The mean among Democrat-nominated justices, 59%, is larger than the mean among Republican justices, 44%. This means that Democrat-nominated justices vote in the liberal direction on civil liberties cases 15.19% more frequently, on average, than Republican justices do.

Exercise 12  

Below, I’ve drawn a scatter plot of CLlib with the nominating party as the x-axis. I’ve used stat_summary to draw in the mean plus and minus two standard deviations for each group. Calculate these means and standard deviations and report the mean and endpoints of the intervals that have been drawn in. Check your answer by visually for agreement with the plot. Can you give a substantive interpretation of these intervals?

party mean sd lb ub
0 44.11333 17.76485 8.583638 79.64303
1 59.30000 22.14177 15.016451 103.58355

The resulting intervals are 15.02%-103.58% for Democrats and 8.58%-79.64% for Republicans. Substantively, this tells us that justices outside these ranges behave pretty atypically for a justice nominated by the party that nominated them.

Looking at the scatter plot, you can see that, in fact, no justices are outside these ranges. Given that, it’d probably be better to just report the range of values for each group instead of these \(\pm 2\text{sd}\) intervals.

There is not a probabilistic interpretation to be had here. There’s nothing random about this sample.

mean_sd = function(x,mult=1) { 
  data.frame(y=mean(x), 
             ymin=mean(x)-mult*sd(x), 
             ymax=mean(x)+mult*sd(x))
}

civil.liberties.plot = ggplot(EMdata) +  
  geom_point(aes(x=party, y=CLlib), 
             position=position_jitter(w=.1, h=0), alpha=.4) + 
  stat_summary(aes(x=party, y=CLlib), geom="pointrange", 
               fun.data=mean_sd, fun.args = list(mult=2)) +
  xlab("Nominating Party") + 
  ylab("%Support for Liberal Position on CL Cases")

civil.liberties.plot

Exercise 13  

Repeat the exercise above, using the variable ‘ur’ instead of ‘CLlib’. Draw your own plot.

ur.plot = ggplot(EMdata) +  
  geom_point(aes(x=party, y=ur), 
             position=position_jitter(w=.1, h=0), alpha=.4) + 
  stat_summary(aes(x=party, y=ur), geom="pointrange", 
               fun.data=mean_sd, fun.args = list(mult=2)) +
  xlab("Nominating Party") + 
  ylab("Underrepresented Group Status")

• Supplied information:
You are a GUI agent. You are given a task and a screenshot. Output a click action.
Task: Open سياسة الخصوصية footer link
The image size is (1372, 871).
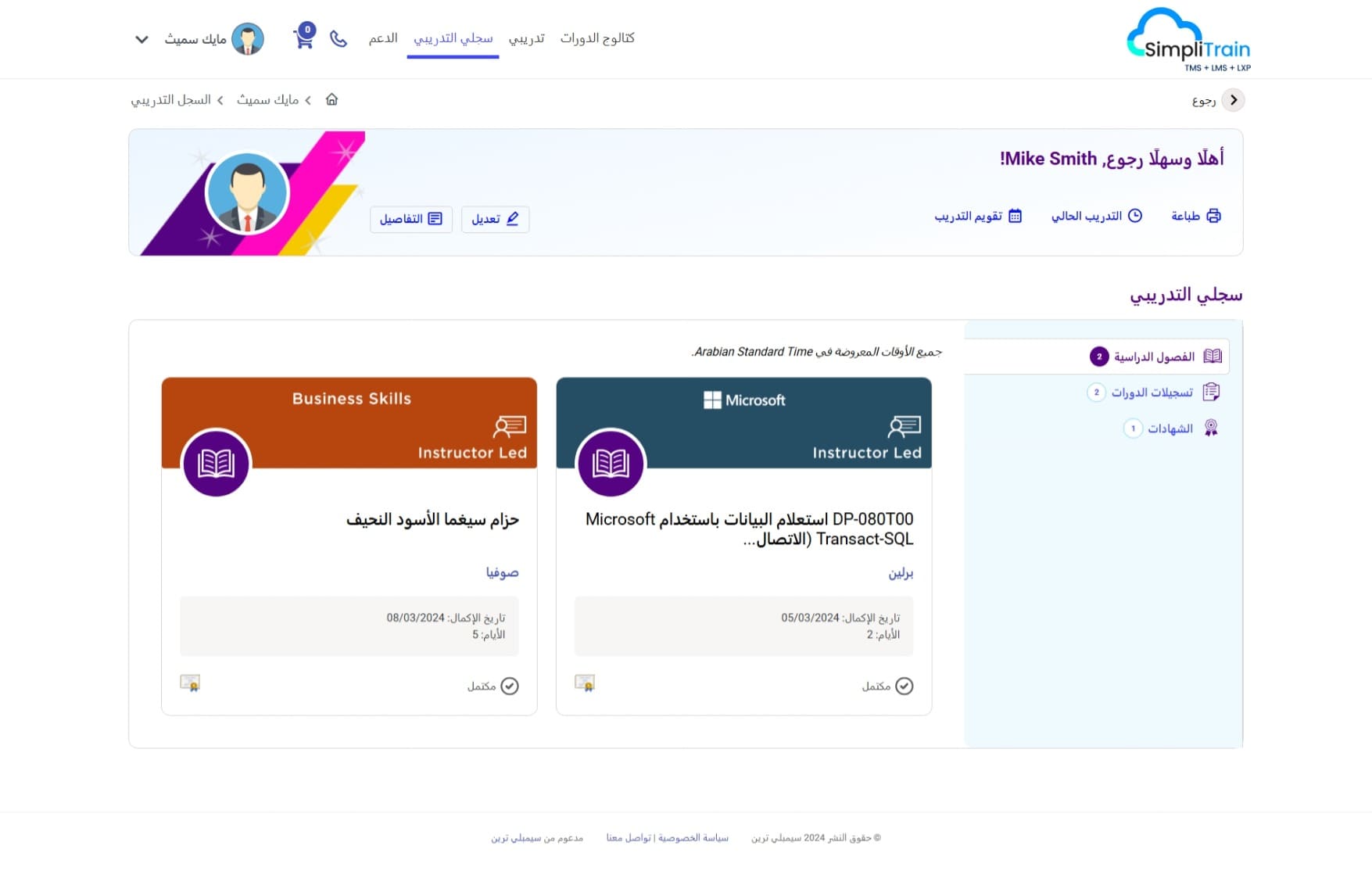693,837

• Task list:
1) What interval does the passage on justices' voting report for Republican-nominated justices?
2) Transcribe the passage on justices' voting between "civil.liberties.plot = ggplot(EMdata)" and "your own plot.", inclusive.

• Responses:
1) 8.58%-79.64%

2)
civil.liberties.plot = ggplot(EMdata) +  
  geom_point(aes(x=party, y=CLlib), 
             position=position_jitter(w=.1, h=0), alpha=.4) + 
  stat_summary(aes(x=party, y=CLlib), geom="pointrange", 
               fun.data=mean_sd, fun.args = list(mult=2)) +
  xlab("Nominating Party") + 
  ylab("%Support for Liberal Position on CL Cases")

civil.liberties.plot

Exercise 13  

Repeat the exercise above, using the variable ‘ur’ instead of ‘CLlib’. Draw your own plot.